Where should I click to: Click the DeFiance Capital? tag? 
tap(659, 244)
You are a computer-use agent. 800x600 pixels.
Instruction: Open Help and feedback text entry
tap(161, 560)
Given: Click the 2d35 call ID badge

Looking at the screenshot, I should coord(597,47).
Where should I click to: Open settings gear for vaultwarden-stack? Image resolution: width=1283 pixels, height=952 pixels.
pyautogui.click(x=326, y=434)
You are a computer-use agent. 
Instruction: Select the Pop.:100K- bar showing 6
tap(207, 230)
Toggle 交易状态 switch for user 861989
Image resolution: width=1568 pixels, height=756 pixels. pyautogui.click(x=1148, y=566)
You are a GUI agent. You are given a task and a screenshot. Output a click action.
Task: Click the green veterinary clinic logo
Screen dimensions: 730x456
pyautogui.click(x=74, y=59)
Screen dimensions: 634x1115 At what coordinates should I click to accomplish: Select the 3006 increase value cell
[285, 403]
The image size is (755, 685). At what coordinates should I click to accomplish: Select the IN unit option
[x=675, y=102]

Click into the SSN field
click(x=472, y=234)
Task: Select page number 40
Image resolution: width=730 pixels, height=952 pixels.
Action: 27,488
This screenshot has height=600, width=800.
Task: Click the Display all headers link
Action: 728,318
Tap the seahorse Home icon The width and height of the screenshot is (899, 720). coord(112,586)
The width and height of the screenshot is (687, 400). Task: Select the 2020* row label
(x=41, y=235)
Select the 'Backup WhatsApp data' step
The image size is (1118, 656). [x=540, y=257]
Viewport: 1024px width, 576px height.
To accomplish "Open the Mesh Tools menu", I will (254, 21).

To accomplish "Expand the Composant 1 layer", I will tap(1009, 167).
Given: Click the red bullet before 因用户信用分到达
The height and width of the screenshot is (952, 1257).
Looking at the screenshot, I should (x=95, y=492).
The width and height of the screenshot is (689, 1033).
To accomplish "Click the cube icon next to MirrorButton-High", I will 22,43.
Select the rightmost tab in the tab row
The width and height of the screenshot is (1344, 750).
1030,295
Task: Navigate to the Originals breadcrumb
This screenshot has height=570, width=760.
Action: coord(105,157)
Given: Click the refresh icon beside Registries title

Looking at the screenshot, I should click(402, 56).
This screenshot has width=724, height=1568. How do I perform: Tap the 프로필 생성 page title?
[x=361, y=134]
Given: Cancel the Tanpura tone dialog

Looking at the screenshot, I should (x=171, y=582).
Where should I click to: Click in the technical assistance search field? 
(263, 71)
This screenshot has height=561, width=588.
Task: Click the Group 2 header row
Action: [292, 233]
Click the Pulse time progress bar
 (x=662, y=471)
--
TASK REQUIREMENTS: For every line of the records with the string "agent", add one to a tally; give the final tally alone.

TASK RESPONSE: 3